GATE: an ACTIVE image tagged octavia-amphora whose tag matches octavia amp-image-tag.


EXIT GATE (phase-05 complete)

  • octavia/0 active/idle; lb-mgmt-net / lb-mgmt-subnetv6 / lb-mgmt-sec-grp present; o-hm0 up.
  • An ACTIVE amphora image tagged octavia-amphora, tag matching octavia amp-image-tag.
  • Octavia is fully enabled (control plane + amphora). The end-to-end LB validation (build -> listener -> pool -> health-monitor -> 2 members -> FIP; round-robin; admin-scope failover) is D-011 criterion 4 -- run in phase-08 (needs tenant scaffolding + the external provider network from phase-04).
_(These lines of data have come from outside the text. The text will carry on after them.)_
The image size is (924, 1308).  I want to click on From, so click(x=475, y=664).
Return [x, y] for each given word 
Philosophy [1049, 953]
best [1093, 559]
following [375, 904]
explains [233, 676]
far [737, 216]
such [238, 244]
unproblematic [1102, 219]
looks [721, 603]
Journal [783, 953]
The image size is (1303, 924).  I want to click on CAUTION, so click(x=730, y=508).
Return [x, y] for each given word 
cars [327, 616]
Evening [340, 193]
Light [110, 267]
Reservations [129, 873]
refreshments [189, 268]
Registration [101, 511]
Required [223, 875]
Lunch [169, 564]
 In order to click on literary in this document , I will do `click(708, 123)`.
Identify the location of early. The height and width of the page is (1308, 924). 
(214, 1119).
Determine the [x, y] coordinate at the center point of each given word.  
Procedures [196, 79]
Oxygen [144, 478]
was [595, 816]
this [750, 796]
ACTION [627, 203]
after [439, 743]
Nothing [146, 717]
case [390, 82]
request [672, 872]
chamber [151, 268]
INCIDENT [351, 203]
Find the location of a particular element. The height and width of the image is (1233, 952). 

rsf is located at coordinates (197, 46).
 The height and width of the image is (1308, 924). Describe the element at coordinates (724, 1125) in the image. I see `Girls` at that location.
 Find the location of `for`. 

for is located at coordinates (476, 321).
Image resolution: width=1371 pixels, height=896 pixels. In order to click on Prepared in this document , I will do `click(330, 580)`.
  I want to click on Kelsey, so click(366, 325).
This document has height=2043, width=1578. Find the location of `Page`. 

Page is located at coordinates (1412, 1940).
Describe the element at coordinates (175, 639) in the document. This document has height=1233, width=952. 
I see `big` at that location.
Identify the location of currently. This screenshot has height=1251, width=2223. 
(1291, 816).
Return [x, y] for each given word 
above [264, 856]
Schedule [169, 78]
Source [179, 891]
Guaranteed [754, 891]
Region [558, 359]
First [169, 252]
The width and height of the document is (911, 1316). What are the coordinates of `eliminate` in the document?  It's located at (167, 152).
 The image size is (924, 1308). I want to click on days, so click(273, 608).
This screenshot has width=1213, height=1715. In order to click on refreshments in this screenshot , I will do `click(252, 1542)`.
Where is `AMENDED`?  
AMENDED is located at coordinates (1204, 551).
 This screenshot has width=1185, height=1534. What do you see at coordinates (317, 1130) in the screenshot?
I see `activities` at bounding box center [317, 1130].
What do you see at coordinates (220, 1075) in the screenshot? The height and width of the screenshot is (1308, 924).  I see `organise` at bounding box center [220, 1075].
As-built reference (2026-06-03 run -- audit trail)

  • octavia/0: octavia 14.0.0, charm rev 441 2024.1/stable, on 3/lxd/3, data leg 10.12.12.1; multi-homed (reaches provider VIPs over eth1).
  • configure-resources op 15 / task 16 completed (--wait=20m). Created lb-mgmt-net (d1ee4bca-...), lb-mgmt-subnetv6 (1c1f50df-..., IPv6 geneve), lb-mgmt-sec-grp (acbacb21-...). o-hm0 fc00:9c49:5b4e:cf23:f816:3eff:fead:56df/64, br-int port.
  • amphora: retrofit is metal-only (10.12.8.172) -> internal glance VIP 10.12.8.53. base jammy-amphora-base uploaded (f8b48cdb-...); retrofit op 19/task 20 built amphora-haproxy-x86_64-ubuntu-22.04-20260603 (4e4a94ac-...), ACTIVE, tag octavia-amphora (matches octavia amp-image-tag). image-format raw.
  • Charm gap (parked): glance-simplestreams-sync is metal-only and cannot reach glance on a no-DNS deploy (use-internal-endpoints steers keystone auth but not the glance/swift client) -> gss does NOT seed the base. The base is seeded manually (above) and the amphora BUILD stays charm-native via the retrofit over internal endpoints. Roosevelt root-fix: cloud DNS + FQDN-valid certs (also fixes gss).

Next

phase-06 -- in-cloud management cluster (D-035).